======== Testo della pagina ========

"L'identità" di Milan Kundera (Adelphi, traduzione di Ena Marchi)

 

Prima di queste poche righe ci sono tutta una serie di appunti, riflessioni, spunti nati dalla rilettura de “L'identità” di Milan Kundera (Adelphi, traduzione di Ena Marchi) che non ho alcuna voglia di condividere o pubblicare perchè un romanzo talmente bello (e a 42 anni ho compreso tanti tanti passaggi che allora mi erano risultati forse un po' distanti e allora non avevo mai una avuto una relazione, non avevo fatto l'amore, non avevo scopato, non avevo tradito, non ero stato tradito, non avevo desiderato donne irraggiungibili e di altri...) come questo non necessita di altre parole se non l'invito a leggerlo. 

Prendetevi del tempo, leggetelo con calma, non fatevi prendere dalla fretta. 

Avevo 19-20 anni quando ho letto per l aprima volta questo romanzo. Me lo consigliò una ragazza che è stata fondamentale nella mia vita e che amava alla follia l'autore boemo trapiantato in Francia. La ragazza che mi ha dato il coraggio di inviare alle case editrici i miei primi scritti. Che mi invitò a casa sua, nella sua stanza e che mi lasciò parlare e che mi permise di ascoltarla senza mai aprire bocca. Un'amica vera. Una ragazza e intelligente bellissima che è diventata una donna ancora più bella, intelligente, sensuale, pungente, feroce, libera. Che ascoltava i Nirvana, i Kyuss, i Nine Inch Nails, che mi fece vedere La vita sognata degli angeli. Che non aveva alcun problema a seguire Non è la Rai, Amici e Uomini e donne. Senza di lei non avrei conosciuto altre persone che hanno segnato la mia vita. Non mi sarei sfogato. Non avrei trovato la bellezza. Sono anni e anni che non ci incontriamo, che parliamo, che ci confidiamo. Tutta colpa mia. La vita va così. Ci siamo rivisti un paio d'anni fa a Lecco e quando ci siamo abbracciati ho trovato quelle stesse ossa e quel seno durissimo di un tempo. Le labbra rosse e gli occhi vivi, penetranti. Una donna capace di far girare la testa a gran parte degli uomini che incontrava. Una che ti ammalia con lo sguardo. Una piccola dea inafferrabile. 

E ho pensato a lei anche per la camicia da notte rossa che compare in questo romanzo.

Non potrò che ringraziarla. per il resto della mia vita.

========

* [Breve esercizio 1]
Indichi se ciascuna affermazione concorda con il testo della pagina, rispondendo sì o no e citando testualmente le parole decisive: (a) chi scrive ha letto il romanzo per la prima volta a 19-20 anni; (b) l'ultimo incontro con la ragazza è avvenuto a Milano; (c) la ragazza non seguiva programmi come Amici.
* [Breve esercizio 2]
Modifichi tutto ciò che nel testo della pagina va da "Prima di queste" fino a "l'invito a leggerlo.", riportandolo con "libro" al posto di "romanzo".

======== Voci fornite ========

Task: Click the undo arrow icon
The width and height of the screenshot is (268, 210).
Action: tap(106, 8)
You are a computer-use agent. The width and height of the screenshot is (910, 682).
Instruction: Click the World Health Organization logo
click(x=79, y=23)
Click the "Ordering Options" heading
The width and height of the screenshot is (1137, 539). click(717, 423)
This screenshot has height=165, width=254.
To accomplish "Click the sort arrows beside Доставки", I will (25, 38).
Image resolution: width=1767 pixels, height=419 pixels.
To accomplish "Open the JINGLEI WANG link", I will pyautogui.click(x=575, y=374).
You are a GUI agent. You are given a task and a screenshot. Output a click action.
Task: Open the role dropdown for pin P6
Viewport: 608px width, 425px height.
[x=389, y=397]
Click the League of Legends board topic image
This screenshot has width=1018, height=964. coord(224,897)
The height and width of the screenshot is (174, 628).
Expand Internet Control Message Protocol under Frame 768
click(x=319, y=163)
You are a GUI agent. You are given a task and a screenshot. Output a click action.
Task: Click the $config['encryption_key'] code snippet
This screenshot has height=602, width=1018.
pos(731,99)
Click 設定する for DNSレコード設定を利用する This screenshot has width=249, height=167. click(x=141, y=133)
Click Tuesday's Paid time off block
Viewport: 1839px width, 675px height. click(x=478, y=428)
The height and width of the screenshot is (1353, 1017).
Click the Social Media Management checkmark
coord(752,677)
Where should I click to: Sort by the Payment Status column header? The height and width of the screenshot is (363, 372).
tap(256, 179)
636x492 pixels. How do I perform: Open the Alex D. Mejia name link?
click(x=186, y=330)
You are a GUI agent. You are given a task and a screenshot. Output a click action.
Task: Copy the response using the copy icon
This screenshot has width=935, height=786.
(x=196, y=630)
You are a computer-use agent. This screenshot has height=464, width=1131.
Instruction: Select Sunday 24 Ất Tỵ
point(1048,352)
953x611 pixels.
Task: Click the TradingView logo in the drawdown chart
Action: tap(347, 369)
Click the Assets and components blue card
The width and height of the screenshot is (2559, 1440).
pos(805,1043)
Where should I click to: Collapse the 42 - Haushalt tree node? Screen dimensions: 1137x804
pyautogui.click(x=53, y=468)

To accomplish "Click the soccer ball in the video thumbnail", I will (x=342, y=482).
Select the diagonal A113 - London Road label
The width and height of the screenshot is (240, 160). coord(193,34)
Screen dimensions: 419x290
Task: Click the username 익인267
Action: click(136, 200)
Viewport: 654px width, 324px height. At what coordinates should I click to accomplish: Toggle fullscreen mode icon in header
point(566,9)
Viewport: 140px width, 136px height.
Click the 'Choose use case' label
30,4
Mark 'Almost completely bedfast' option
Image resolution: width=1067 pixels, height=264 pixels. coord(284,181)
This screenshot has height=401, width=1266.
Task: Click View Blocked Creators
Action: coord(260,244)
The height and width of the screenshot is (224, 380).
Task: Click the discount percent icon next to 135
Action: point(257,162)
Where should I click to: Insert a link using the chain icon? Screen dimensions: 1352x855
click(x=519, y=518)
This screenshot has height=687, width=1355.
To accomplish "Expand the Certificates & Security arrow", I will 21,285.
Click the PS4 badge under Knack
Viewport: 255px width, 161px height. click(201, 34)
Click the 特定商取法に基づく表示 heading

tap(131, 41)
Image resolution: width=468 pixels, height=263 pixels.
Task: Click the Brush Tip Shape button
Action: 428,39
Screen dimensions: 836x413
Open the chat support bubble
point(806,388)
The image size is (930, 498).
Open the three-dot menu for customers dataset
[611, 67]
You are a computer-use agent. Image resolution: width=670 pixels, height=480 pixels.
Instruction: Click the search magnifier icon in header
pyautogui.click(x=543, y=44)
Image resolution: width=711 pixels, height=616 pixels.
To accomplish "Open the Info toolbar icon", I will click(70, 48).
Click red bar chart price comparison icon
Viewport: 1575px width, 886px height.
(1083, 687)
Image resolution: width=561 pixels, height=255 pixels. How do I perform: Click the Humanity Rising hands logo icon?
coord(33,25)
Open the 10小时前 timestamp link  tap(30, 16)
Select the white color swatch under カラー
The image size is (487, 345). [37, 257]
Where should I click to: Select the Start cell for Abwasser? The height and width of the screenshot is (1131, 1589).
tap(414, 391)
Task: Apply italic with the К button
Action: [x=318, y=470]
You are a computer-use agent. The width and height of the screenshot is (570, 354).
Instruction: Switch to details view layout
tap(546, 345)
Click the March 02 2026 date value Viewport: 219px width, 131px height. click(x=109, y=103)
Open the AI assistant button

========

* [Risposta scritta 1]
(a) Sì: "Avevo 19-20 anni quando ho letto".
(b) No: "Ci siamo rivisti un paio d'anni fa a Lecco".
(c) No: "Che non aveva alcun problema a seguire Non è la Rai, Amici e Uomini e donne".

* [Risposta scritta 2]
Prima di queste poche righe ci sono tutta una serie di appunti, riflessioni, spunti nati dalla rilettura de “L'identità” di Milan Kundera (Adelphi, traduzione di Ena Marchi) che non ho alcuna voglia di condividere o pubblicare perchè un libro talmente bello (e a 42 anni ho compreso tanti tanti passaggi che allora mi erano risultati forse un po' distanti e allora non avevo mai una avuto una relazione, non avevo fatto l'amore, non avevo scopato, non avevo tradito, non ero stato tradito, non avevo desiderato donne irraggiungibili e di altri...) come questo non necessita di altre parole se non l'invito a leggerlo.